If you apply this concept to your actual career, or for me life, as a teacher/artist (yes, all teachers are artists), you will stop worrying about standardized testing, evaluations, technology in the classroom, or any other of the latest techniques touted by pedagogues, or you will worry about it even more! The point is, change will happen. It happened to me and I was afraid. I have worked for ten years in the same urban high school with the same devastating stories that you’ve seen on “The Wire” or heard or read about at some point in the forefront or fringes your life. There are great things about challenging, poverty stricken environments as well as horrible things. For one, you can actually “change” a kid’s life every day. That’s truly amazing, and the universe can never take that away from you. You can also get so stressed out from all the poverty factors that are daily manifested in forms of fear, pressure, insanity, insouciance, and learned helplessness.
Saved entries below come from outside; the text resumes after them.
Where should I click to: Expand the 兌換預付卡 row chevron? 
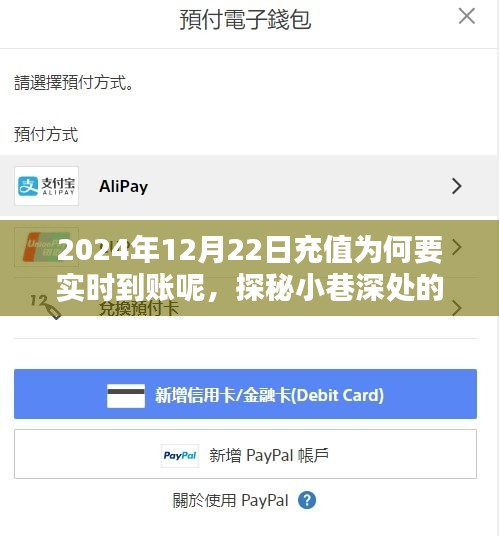click(x=456, y=308)
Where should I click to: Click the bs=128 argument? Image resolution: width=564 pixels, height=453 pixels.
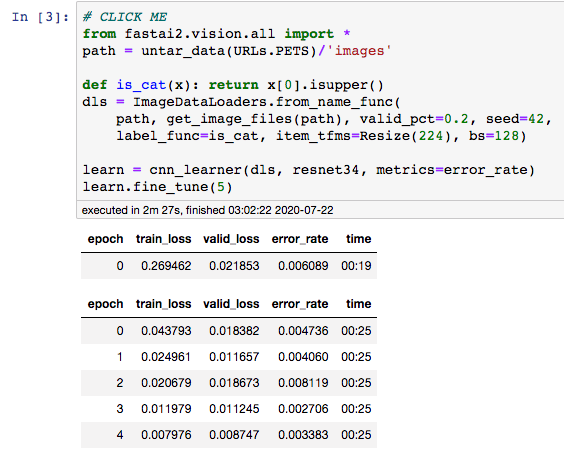coord(494,136)
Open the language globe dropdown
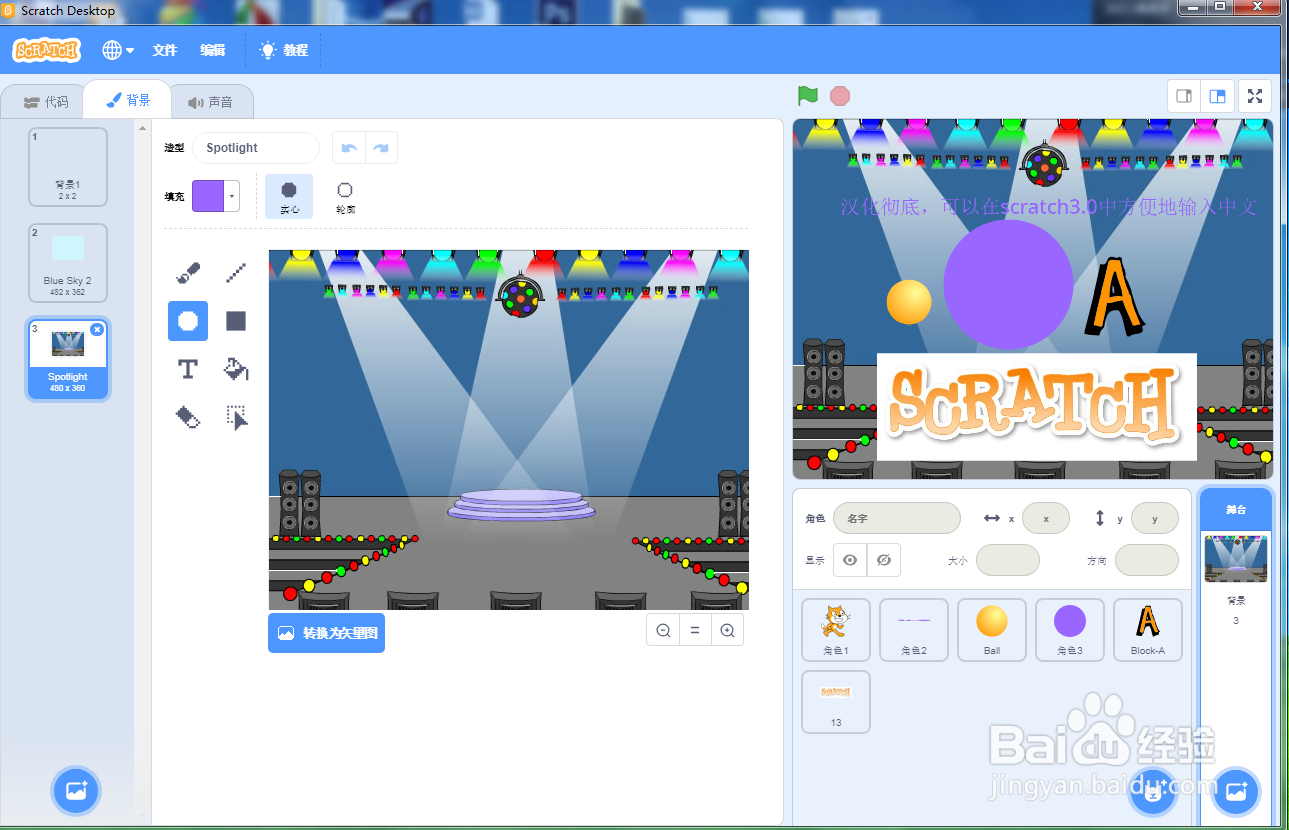Screen dimensions: 1289x830 [118, 49]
My unexpected demon finally reared its head this year in the form of stress that I didn’t ask for but probably caused myself to awaken by repressing feelings of being overwhelmed and generally depressed under the guise of a red cape and cross I had fashioned as some kind of superhuman savior of hard-luck teens at-risk. What my doctor and I realized was that I was the one at risk with a blood pressure reading of 190/110. Yeah, that was a difficult day. I knew I had to change-up…I thought I would never leave the war on intellectual terror being quietly waged by synapse soldiers like myself every day. Ultimately, it was my family and close friends that urged me to get out. Thank the universe for them.
It was really hard to leave my post knowing that plenty of other brains would fall victim to our helplessly broken and beyond repair public educational system as I moved on to the more peaceful pastures of a magnet school. Yes, there was guilt, then emotional detox, and finally acceptance that perhaps it’s alright that I left and the hope that some other poor and naive soul will proudly take up my flag for that same noble, yet mostly fruitless cause.
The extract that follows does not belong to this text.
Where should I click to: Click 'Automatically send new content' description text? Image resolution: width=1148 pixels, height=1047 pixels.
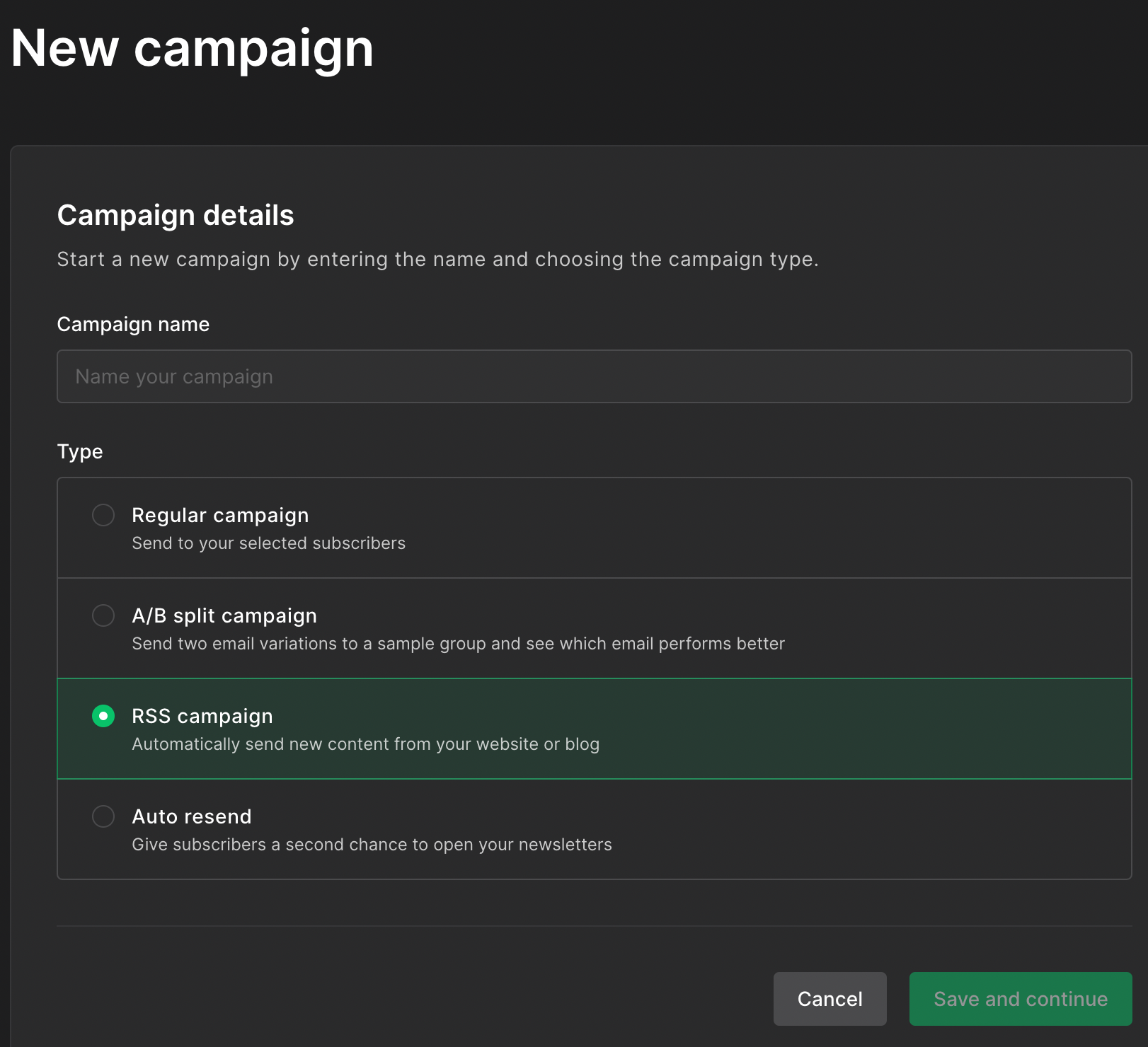point(365,744)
Today, watching all the posts and rainbows flash before my iPad, it really hit me though. My battle is eternal. Next year, there will be a new theater of war in a different kind of mind, the intellectually empowered. How will I keep their need for intellectual stimulation fed while constantly barraged by banality on every device? How will I combat the entitlement of wealth or the zealotry of well-meaning, yet over-involved parents? It will be different, but yet the same.
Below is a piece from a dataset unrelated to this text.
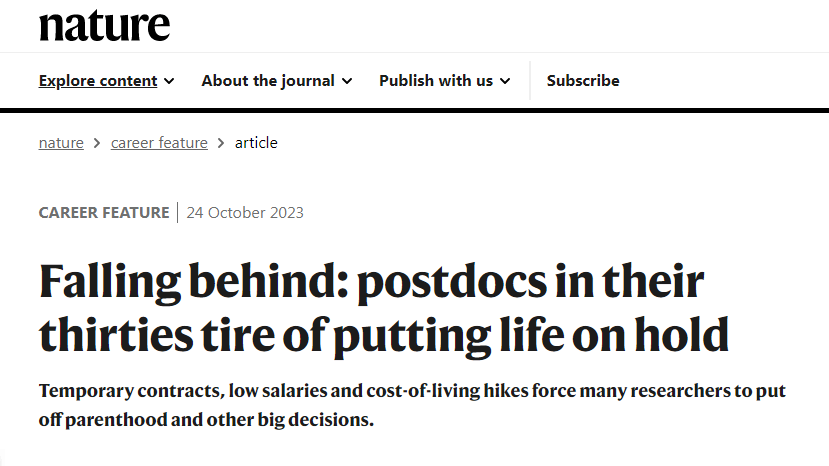Open the career feature breadcrumb link
This screenshot has width=829, height=466.
159,143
I listened to Chris Thile, mandolin genius, today on You Tube, again. He was wearing blue jeans, alone with legs crossed in a hotel on tour, playing Bach’s violin Partita in E major. Then I found a video of Nathan Milstein playing the same piece in a coat and tails, alone on stage, in black and white with carefully placed silhouetted statues. I was struck by the immediate brilliancy and variance of each performer. One was blown glass-like, fragile, yet cascading, Lloyd-Wrightesque, relaxed and lighting fast, fluid–a hummingbird stopping for a brief second at a feeder to fill its lithe body with sugar water. The latter was studied, erect, dignified, with sudden stops and starts and elegant dynamics which spoke of East Egg pseudo-royalty, or Greco-Roman pantheon-like columns–a lioness studying its victim respectfully before a sudden and beautifully terrorizing slaughter. Either way, I can assure you beyond all reasonable doubt that Bach did NOT intend his piece to be played “that way” and yet both are flawlessly, perfectly, beautifully flawed in every way.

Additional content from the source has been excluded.